¤Cinéma : "Les chats persans"
› Du 11/02/2010 au 12/02/2010
à Lamastre.
Au cinéma il y a des moments comme suspendus, hors du temps, touchés par la grâce. "Samson et Delilah", drame incandescent, intense et lumineux, est de ceux-là. A l'heure où les films se voient en 3D (et bientôt en numérique), c'est, au sens propre comme au sens figuré, un film "venu d'ailleurs". Un objet précieux.

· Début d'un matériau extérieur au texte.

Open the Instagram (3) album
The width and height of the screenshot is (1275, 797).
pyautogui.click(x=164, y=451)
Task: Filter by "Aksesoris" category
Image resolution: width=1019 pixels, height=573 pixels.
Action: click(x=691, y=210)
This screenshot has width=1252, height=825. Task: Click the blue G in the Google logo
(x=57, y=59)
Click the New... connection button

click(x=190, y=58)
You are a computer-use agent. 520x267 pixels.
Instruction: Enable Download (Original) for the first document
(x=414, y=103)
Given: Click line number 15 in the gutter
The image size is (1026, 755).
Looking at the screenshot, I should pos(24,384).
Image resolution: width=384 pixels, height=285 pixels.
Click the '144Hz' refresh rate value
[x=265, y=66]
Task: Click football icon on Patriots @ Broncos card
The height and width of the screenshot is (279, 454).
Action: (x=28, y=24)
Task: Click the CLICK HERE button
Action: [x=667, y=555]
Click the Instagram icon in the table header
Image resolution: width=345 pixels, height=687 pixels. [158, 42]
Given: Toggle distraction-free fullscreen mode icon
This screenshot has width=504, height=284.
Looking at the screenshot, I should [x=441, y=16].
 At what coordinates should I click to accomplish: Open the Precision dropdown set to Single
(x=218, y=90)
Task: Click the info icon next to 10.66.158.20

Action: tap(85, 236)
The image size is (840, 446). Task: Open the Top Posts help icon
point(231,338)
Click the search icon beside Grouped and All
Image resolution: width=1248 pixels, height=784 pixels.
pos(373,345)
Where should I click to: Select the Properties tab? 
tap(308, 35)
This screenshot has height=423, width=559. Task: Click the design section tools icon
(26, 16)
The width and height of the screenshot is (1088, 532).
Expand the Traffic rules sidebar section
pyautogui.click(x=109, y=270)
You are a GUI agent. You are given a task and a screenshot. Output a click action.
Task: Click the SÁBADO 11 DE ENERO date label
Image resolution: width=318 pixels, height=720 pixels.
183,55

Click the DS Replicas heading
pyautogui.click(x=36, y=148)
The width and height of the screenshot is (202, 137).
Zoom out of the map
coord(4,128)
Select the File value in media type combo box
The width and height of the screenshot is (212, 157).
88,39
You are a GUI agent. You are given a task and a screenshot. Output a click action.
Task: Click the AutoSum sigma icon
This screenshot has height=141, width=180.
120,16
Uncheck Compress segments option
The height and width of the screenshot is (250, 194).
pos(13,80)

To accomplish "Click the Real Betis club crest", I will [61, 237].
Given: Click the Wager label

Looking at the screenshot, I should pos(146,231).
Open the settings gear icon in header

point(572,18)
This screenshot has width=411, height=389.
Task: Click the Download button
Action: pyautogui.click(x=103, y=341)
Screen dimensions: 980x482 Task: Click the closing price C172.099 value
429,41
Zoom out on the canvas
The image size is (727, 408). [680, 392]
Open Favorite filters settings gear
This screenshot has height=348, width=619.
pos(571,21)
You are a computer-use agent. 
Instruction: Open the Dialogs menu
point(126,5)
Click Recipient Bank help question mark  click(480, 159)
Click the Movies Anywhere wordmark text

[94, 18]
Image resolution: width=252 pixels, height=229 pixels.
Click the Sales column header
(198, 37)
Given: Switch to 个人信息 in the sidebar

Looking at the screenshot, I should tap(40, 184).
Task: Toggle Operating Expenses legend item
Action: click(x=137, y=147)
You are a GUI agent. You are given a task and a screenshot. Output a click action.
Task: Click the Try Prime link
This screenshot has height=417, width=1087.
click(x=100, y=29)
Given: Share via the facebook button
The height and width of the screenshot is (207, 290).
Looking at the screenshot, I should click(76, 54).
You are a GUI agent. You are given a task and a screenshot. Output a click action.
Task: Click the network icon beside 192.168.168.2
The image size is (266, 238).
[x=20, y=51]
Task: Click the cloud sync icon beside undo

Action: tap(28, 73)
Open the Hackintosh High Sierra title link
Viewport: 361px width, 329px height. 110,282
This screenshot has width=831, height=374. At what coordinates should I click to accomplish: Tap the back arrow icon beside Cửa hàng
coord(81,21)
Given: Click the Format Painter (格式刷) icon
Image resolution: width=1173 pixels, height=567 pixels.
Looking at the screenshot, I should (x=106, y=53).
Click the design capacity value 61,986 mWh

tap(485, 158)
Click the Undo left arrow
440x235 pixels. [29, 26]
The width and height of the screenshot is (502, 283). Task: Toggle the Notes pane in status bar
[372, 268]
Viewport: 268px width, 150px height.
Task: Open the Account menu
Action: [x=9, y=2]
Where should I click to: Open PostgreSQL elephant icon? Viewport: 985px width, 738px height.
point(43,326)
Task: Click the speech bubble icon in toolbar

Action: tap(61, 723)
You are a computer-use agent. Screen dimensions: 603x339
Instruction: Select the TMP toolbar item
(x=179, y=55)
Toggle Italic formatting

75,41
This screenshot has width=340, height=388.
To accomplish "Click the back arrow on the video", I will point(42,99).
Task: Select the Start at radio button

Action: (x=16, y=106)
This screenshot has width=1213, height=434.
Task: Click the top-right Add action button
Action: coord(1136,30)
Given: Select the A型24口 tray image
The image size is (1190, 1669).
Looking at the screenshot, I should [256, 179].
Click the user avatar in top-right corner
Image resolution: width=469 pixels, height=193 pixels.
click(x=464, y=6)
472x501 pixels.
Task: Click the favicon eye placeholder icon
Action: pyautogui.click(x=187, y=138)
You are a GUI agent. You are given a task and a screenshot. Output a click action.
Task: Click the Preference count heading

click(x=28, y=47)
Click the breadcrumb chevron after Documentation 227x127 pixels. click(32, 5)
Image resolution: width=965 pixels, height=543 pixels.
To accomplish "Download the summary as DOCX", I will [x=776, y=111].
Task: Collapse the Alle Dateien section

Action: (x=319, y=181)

C'est une réserve aborigène perdue au milieu du désert australien, quelques baraques en tôles écrasées sous le soleil et battues par les vents. Un univers désolé, peuplé de quelques formes humaines à la vie miséreuse et monotone. Les rapports humains y sont aussi secs que le désert qui les entoure, la parole y est rare et la violence sourde prête à exploser à tout instant. Parmi ces hommes, il y a Samson, jeune glandeur mutique vivant dans la baraque de son frère musicien, qui erre sans but chaque jour d'un coin à l'autre de la réserve. Un peu plus loin, il y a Delilah, une fille réservée et responsable qui s'occupe de sa grand-mère, la nourrit, lui donne ses médicaments. Rejetés par les leurs, Samson et Delilah vont se chercher, se tourner autour, se titiller, jusqu'à ce que le cours des événements, qui vient rompre la monotonie de ces vies tristes mais bien tracées, les pousse à se rapprocher, puis à s'enfuir…
Sans concession aucune, le premier film de Warwick Thornton impose son climat, son rythme, joue de la langueur et de la répétition, ose le silence comme mode de communication (les dialogues y sont rares), nous rappelant si nécessaire qu'il n'est nul besoin de longs bavardages pour dire beaucoup de choses. Abrupt et sans artifice, toujours sur la corde raide, cultivant un rapport au temps aux antipodes du cinéma frénétique en vogue, "Samson et Delilah" est ainsi une œuvre brute, intense, bouleversante, qui nous frappe en plein coeur. A ne pas manquer.